De acuerdo con información de organismos especializados en conservación de aves y estudios ornitológicos, el pelícano blanco americano se reproduce durante la primavera y el verano en lagos, ríos y humedales interiores del centro-norte de Estados Unidos y Canadá, donde forma grandes colonias de anidación. Con la llegada del otoño, estas poblaciones inician una migración de largo alcance hacia el sur del continente para evitar las bajas temperaturas.
Durante este desplazamiento, las aves recorren miles de kilómetros utilizando corrientes térmicas y rutas migratorias definidas que incluyen la península de Yucatán y la costa del Golfo de México, donde encuentran condiciones climáticas favorables y abundancia de alimento. Campeche forma parte de estos corredores migratorios gracias a la presencia de humedales costeros, esteros y zonas someras con alta disponibilidad de peces.

Indicador positivo
Habitantes y visitantes han reportado la presencia de los pelícanos blancos descansando en bancos de arena y alimentándose de manera colectiva, un comportamiento característico de la especie. A diferencia del pelícano café, más común en costas abiertas, el pelícano blanco se distingue por su mayor tamaño, plumaje claro y su técnica de pesca cooperativa, mediante la cual varios individuos acorralan a los peces en aguas someras.
Especialistas consideran que la llegada anual de estas aves es un indicador ambiental positivo, ya que su permanencia depende directamente de la calidad del agua y la conservación de los ecosistemas costeros.

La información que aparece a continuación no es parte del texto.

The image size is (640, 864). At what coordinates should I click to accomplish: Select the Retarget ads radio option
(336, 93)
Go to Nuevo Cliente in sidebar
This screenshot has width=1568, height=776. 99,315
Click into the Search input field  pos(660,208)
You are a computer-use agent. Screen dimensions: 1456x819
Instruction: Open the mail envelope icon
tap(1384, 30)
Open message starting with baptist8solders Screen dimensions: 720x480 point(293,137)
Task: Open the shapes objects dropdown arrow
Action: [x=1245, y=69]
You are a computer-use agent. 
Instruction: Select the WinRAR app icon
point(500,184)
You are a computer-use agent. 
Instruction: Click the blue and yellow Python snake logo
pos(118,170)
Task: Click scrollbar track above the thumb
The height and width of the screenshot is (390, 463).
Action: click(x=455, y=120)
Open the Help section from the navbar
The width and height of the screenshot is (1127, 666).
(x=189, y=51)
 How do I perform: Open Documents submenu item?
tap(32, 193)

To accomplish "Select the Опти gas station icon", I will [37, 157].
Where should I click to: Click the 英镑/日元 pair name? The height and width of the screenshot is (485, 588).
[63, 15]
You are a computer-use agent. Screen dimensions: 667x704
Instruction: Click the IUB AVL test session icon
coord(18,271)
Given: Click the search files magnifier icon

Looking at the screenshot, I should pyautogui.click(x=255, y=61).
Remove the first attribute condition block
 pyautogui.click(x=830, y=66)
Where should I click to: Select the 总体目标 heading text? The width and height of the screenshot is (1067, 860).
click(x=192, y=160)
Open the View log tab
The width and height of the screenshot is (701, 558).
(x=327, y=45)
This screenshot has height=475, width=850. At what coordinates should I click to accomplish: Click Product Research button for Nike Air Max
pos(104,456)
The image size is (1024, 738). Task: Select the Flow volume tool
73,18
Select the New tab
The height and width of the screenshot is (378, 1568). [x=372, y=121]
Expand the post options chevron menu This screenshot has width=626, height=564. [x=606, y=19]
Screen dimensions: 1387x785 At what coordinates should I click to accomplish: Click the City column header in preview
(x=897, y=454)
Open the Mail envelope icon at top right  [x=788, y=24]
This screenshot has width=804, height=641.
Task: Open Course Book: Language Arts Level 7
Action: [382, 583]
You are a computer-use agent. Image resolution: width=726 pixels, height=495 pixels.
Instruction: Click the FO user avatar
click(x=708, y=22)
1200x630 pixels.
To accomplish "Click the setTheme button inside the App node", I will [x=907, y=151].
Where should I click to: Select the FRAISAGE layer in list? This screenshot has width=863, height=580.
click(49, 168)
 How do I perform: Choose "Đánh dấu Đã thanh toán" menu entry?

Asimismo, advierten que la degradación de humedales, la contaminación y la alteración de zonas de descanso podrían afectar estas rutas migratorias.
La presencia del pelícano blanco americano reafirma a Isla Arena no solo como un atractivo natural, sino como un espacio clave para la conservación de la biodiversidad, subrayando la importancia de proteger los ecosistemas que conectan a Campeche con las grandes rutas migratorias del continente.